The Oil Crisis Recession: (November 1973 - March 1975)

  • Duration: 16 months
  • Magnitude:
    • GDP Decline: 3.6
    • Unemployment Rate: 8.8%
  • Reasons and Causes: This long, deep recession was brought on by the quadrupling of oil prices and high government spending on the Vietnam War. This led to "stagflation" and high unemployment. Unemployment finally reached 9% in May of 1975. (For more on this see, Stagflation, 1970s Style.)

The Energy Crisis Recession: (January 1980 - July 1980)

  • Duration: 6 months
  • Magnitude:
    • GDP decline: 1.1%
    • Unemployment Rate: 7.8%
  • Reasons and Causes: Inflation had reached 13.5% and the Federal Reserve raised interest rates and slowed money supply growth, which slowed the economy and caused unemployment to rise. Energy prices and supply were put at risk causing a confidence crisis as well as inflation.

The Iran/Energy Crisis Recession: (July 1981 - November 1982)

  • Duration: 16 months.
  • Magnitude:
  • GDP decline: 3.6%
  • Unemployment Rate: 10.8%
  • Reasons and Causes: This long and deep recession was caused by the regime change in Iran; the world's second largest producer of oil at the time, the country came to regard the U.S. as a supporter of its ousted regime. The "New" Iran exported oil at inconsistent intervals and at lower volumes, forcing prices higher. The U.S. government enforced a tighter monetary policy to control rampant inflation, which had been carried over from the previous two oil and energy crises. The prime rate reached 21.5% in 1982.

The Gulf War Recession: (July 1990 - March 1991)

  • Duration: 8 months
  • Magnitude:
    • GDP Decline: 1.5
    • Unemployment Rate: 6.8%
  • Reasons and causes: Iraq invaded Kuwait. This resulted in a spike in the price of oil in 1990, which caused manufacturing trade sales to decline. This was combined with the impact of manufacturing being moving offshore as the provisions of North American Free Trade Agreement (NAFTA) kicked in. The leveraged buyout of United Airlines triggered a stock market crash.

The 9/11 Recession: (March 2001 - November 2001)

  • Duration: 8 months
  • Magnitude
    • GDP Decline: 0.3
    • Unemployment Rate: 5.5%
  • Reasons and Causes: The collapse of the dotcom bubble, the 9/11 attacks and a series of accounting scandals at major U.S. corporations contributed to this relatively mild contraction of the U.S. economy. In the next few months, GDP recovered to its former level. (For more information, read Crashes: The Dotcom Crash.)

Conclusions
So what do all these very different recessions have in common?

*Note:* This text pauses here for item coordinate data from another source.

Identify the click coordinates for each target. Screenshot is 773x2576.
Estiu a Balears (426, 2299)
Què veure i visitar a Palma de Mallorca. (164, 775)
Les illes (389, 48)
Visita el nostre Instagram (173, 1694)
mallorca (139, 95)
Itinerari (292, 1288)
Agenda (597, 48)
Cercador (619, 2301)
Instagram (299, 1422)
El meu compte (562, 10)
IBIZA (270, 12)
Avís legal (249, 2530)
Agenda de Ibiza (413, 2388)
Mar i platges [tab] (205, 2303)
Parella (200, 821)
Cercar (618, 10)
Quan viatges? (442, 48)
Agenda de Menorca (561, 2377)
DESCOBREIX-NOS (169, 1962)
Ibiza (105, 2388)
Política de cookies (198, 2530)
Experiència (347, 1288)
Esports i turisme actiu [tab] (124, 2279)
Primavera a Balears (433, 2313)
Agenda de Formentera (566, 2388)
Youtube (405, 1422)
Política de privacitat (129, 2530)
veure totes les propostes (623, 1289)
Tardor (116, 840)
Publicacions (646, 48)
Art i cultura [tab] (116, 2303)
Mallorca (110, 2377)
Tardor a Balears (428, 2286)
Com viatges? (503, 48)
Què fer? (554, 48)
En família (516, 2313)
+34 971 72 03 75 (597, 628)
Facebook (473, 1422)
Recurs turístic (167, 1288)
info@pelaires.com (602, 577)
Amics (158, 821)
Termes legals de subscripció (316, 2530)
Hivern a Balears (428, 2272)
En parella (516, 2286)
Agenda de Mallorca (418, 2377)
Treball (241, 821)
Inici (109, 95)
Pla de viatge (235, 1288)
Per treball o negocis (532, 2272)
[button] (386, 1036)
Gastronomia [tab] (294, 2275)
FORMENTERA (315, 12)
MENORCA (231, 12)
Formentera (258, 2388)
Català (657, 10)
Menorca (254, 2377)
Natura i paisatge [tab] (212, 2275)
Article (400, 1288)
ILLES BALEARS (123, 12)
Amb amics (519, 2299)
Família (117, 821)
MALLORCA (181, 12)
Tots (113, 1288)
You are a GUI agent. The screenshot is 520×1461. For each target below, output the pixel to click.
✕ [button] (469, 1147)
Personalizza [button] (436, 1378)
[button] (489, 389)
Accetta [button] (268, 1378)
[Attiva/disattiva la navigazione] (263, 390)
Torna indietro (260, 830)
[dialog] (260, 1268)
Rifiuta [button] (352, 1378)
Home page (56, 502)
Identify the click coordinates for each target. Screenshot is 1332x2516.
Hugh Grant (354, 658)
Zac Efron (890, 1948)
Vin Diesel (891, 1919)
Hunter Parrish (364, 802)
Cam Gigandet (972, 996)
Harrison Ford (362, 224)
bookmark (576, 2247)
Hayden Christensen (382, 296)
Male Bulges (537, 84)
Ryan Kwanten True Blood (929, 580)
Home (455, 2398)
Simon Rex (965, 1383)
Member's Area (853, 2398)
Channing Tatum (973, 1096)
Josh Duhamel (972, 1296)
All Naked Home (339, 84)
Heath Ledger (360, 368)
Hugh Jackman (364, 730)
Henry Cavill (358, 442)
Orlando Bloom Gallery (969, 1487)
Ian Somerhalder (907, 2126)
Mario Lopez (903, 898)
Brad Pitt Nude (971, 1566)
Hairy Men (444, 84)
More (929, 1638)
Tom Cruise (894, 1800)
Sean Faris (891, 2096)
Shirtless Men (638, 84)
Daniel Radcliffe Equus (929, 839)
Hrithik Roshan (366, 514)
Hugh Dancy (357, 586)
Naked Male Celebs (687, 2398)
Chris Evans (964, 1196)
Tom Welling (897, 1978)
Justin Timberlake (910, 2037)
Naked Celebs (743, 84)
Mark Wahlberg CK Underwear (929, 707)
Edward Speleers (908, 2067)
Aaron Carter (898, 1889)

For one, oil price, demand and supply sensitivity appear to be consistent and frequent historical precursors to U.S. recessions. A spike in oil prices has preceded nine out of 10 post-WWII recessions. This highlights that while global integration of economies allows for more effective cooperative efforts between governments to prevent or mitigate future recessions, the integration itself ties the world economies more closely together, making them more susceptible to problems outside their borders. Better government safeguards should soften the effects of recessions as long as regulations are in place and enforced; better communications technology and sales & inventory tracking allows businesses and governments to have better transparency on a real time basis so that corrective actions are made to forestall the accumulation of factors and indicators contributing to or signaling a recession.

More recent recessions, such as the housing bubble, the resulting credit crisis and the subsequent government bailouts are examples of excesses not properly or competently regulated by the patchwork of government regulation of financial institutions. (For another perspective on credit crisis, see The Bright Side of The Credit Crisis.)

Contraction and expansion cycles of moderate amplitude are part of the economic system. World events, energy crises, wars and government intervention in markets can affect economies both positively and negatively, and will continue to do so in the future. Expansions have historically exceeded previous highs in economic growth trends if capitalist fundamentals applied within regulatory guidelines govern the markets.